What you have to do: Retype the stretch of the listing below from the line containing "Given: Open the Time Frame dropdown arrow" through the line containing "(1787, 431)", including both of those lines, without changing anything.

Exercise inputs:
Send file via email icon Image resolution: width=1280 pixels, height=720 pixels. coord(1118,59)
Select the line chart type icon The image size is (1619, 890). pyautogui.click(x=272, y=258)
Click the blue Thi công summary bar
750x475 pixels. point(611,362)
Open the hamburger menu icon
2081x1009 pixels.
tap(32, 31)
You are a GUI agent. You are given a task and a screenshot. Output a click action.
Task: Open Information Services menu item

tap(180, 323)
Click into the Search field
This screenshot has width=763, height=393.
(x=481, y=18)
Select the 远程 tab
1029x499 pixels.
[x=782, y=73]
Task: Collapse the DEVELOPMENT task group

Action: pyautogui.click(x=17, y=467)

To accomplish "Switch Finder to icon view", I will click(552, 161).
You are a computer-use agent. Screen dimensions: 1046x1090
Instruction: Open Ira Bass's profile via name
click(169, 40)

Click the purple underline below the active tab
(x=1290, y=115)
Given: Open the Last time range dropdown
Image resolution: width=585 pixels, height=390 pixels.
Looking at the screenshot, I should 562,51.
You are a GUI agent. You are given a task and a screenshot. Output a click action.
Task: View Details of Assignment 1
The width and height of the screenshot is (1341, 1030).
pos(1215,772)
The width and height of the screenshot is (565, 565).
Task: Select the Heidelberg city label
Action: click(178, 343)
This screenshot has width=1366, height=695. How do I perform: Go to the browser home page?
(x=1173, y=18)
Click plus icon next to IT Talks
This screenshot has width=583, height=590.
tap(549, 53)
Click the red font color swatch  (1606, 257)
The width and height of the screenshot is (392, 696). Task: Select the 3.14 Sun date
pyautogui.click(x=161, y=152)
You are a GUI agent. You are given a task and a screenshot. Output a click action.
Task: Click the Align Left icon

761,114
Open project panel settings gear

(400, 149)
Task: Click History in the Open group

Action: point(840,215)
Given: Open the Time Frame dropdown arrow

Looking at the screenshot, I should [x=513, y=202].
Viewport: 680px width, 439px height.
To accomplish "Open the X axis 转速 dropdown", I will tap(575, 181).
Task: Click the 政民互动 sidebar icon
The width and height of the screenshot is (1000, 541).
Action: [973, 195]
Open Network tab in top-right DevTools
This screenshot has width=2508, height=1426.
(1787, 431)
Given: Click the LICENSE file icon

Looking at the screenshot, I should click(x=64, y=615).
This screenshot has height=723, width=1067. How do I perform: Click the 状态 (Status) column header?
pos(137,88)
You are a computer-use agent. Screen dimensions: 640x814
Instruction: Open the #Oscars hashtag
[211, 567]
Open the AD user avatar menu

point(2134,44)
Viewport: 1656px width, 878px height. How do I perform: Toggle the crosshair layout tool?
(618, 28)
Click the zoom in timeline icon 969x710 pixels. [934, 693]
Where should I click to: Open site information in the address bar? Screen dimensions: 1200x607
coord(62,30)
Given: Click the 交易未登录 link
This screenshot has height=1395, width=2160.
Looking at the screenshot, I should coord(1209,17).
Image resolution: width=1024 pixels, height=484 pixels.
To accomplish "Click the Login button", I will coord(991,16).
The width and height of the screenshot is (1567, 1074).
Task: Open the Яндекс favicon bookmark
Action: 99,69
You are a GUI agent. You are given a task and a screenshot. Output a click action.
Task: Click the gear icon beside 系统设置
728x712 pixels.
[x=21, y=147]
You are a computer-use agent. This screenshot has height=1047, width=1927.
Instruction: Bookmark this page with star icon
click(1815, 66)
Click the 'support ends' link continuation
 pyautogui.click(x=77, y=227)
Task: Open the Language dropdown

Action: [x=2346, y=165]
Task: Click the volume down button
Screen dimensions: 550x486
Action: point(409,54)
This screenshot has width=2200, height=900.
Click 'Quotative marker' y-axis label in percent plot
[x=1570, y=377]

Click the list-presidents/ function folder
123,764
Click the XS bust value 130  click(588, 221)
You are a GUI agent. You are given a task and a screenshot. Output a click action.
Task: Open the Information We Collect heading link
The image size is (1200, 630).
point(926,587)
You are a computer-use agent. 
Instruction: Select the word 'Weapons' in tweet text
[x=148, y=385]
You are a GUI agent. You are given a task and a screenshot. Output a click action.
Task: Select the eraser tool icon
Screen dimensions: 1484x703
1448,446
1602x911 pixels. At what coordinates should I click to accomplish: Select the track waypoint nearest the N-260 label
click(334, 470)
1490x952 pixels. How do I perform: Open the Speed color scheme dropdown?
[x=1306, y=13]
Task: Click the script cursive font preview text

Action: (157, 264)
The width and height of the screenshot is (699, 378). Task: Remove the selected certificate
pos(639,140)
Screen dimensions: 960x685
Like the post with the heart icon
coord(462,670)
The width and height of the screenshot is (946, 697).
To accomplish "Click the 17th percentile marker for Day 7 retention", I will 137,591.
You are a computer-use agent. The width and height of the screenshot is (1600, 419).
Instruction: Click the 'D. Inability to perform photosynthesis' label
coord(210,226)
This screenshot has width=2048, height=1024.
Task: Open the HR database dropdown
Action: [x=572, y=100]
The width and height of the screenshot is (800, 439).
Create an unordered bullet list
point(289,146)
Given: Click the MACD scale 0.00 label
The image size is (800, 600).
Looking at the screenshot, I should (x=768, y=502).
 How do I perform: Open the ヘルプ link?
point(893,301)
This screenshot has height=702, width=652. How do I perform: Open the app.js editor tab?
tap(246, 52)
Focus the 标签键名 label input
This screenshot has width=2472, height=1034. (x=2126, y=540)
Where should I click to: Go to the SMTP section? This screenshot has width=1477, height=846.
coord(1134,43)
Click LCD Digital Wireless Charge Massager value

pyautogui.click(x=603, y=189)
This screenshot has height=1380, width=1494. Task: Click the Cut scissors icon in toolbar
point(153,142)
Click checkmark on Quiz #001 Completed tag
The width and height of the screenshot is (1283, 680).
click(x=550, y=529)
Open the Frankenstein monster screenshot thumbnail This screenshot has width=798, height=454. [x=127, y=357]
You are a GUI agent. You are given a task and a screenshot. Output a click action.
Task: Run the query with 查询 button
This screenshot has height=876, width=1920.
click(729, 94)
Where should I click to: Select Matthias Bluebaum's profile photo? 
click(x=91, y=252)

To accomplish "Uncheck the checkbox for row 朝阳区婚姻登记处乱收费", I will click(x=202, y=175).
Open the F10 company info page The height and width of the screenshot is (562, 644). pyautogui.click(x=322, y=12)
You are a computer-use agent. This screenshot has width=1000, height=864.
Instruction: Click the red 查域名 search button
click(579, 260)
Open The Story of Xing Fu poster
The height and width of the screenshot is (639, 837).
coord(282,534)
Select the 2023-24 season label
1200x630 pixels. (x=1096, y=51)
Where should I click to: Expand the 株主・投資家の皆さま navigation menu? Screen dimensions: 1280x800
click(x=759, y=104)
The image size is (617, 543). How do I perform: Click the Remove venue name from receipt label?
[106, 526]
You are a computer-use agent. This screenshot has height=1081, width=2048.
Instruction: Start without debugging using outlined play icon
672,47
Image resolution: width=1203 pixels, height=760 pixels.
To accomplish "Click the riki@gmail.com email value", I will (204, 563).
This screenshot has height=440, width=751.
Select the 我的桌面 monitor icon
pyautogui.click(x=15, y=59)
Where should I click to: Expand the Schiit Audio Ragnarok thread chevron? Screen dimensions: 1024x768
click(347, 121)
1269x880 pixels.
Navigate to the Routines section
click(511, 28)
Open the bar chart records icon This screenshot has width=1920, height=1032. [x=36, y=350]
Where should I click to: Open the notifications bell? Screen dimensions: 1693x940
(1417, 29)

Response below:
Given: Open the Time Frame dropdown arrow

Looking at the screenshot, I should [x=513, y=202].
Viewport: 680px width, 439px height.
To accomplish "Open the X axis 转速 dropdown", I will tap(575, 181).
Task: Click the 政民互动 sidebar icon
The width and height of the screenshot is (1000, 541).
Action: [973, 195]
Open Network tab in top-right DevTools
This screenshot has width=2508, height=1426.
(1787, 431)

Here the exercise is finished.